We have some fairly large datasets (user events and server log information - >100 GB) that's becoming fairly unwieldy for data processing. I've seen lots of activity around NoSQL/Hadoop/etc and I was wondering what SV had to say about a paired solution. The absolute ideal situation would be:
- A "master-slave" like synchronization between our live MySQL and the NoSQL/Hadoop servers, but different enough that we can build custom indexes/etc.
- Ability to run standard aggregation results on the NoSQL/Hadoop in trivial time such as:
- <1 sec for sum(*) where event_type = 'blarg' between 'date 1' and 'date 2'
- Give me all the incoming search terms (which we record) for this page and the children of this page over an arbitrary time period and their count
- A simple (<10 minute) way to update a developer's machine.

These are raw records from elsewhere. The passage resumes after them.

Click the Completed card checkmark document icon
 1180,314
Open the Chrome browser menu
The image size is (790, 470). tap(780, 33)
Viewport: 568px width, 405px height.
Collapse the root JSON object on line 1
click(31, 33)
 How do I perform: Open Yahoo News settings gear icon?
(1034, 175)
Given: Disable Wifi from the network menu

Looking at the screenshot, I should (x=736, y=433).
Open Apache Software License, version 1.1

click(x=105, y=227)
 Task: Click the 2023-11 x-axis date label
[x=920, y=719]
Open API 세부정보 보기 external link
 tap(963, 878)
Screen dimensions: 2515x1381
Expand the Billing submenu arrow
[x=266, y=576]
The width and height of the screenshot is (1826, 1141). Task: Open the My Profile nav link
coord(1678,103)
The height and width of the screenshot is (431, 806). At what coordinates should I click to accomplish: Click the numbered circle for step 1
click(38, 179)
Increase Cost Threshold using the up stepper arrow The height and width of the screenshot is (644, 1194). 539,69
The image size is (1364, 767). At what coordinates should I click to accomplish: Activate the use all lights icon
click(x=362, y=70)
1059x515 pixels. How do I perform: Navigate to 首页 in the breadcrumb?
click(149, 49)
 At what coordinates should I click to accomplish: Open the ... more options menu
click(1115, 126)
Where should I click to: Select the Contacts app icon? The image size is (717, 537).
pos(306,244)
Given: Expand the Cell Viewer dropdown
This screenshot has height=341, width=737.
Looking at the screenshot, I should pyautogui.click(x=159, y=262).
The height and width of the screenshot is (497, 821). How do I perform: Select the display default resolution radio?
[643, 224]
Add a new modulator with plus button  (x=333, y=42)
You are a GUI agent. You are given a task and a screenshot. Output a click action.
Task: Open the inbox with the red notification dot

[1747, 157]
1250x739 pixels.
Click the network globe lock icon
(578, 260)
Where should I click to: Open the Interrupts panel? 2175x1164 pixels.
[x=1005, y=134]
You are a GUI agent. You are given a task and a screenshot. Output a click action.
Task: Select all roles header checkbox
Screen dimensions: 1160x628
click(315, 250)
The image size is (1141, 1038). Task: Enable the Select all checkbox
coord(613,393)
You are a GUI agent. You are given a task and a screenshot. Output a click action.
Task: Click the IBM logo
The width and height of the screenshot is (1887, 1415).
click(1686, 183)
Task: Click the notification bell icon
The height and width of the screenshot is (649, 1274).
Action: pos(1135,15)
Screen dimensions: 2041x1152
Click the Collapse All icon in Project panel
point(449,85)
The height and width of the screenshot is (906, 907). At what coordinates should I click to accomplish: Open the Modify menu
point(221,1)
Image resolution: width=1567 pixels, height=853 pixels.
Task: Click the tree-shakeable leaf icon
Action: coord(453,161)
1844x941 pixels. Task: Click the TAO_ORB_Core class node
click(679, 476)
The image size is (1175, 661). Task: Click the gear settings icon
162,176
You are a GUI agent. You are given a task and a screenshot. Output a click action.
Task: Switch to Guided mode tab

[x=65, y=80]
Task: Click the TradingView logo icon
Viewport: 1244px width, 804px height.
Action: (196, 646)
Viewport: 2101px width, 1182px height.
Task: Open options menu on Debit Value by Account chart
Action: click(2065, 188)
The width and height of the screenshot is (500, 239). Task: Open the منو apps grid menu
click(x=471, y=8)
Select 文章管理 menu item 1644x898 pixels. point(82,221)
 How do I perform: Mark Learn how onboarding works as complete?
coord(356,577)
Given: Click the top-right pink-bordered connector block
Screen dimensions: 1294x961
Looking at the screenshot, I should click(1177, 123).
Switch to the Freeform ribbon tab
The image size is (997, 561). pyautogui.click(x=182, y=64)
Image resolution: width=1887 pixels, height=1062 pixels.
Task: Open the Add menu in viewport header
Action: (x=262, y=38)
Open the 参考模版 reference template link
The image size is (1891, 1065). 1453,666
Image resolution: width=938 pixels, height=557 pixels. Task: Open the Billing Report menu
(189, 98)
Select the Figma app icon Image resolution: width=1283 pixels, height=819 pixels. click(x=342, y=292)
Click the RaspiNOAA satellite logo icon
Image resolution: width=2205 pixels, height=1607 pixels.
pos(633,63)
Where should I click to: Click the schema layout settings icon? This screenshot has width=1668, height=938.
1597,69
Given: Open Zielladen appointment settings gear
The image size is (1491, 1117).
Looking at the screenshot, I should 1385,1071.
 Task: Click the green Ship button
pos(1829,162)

Thoughts? We've tried a number of solutions around MySQL and nothing meets all these elegantly.
MongoDB is simple and now has auto sharding. It is not very efficient for disk usage, so you will need to give it a lot of disk space. It can handle queries, but it will need indexes unless you want it to scan billions of records. What we have done is to actually store summaries in Mongo because if you know your query you can build an optimized data structure around it and be extremely efficient.
Have you tried Infobright with MySQL? It does automatic compression and is FAST. It could be enough for you.
You need to code some kind of adapter by yourself!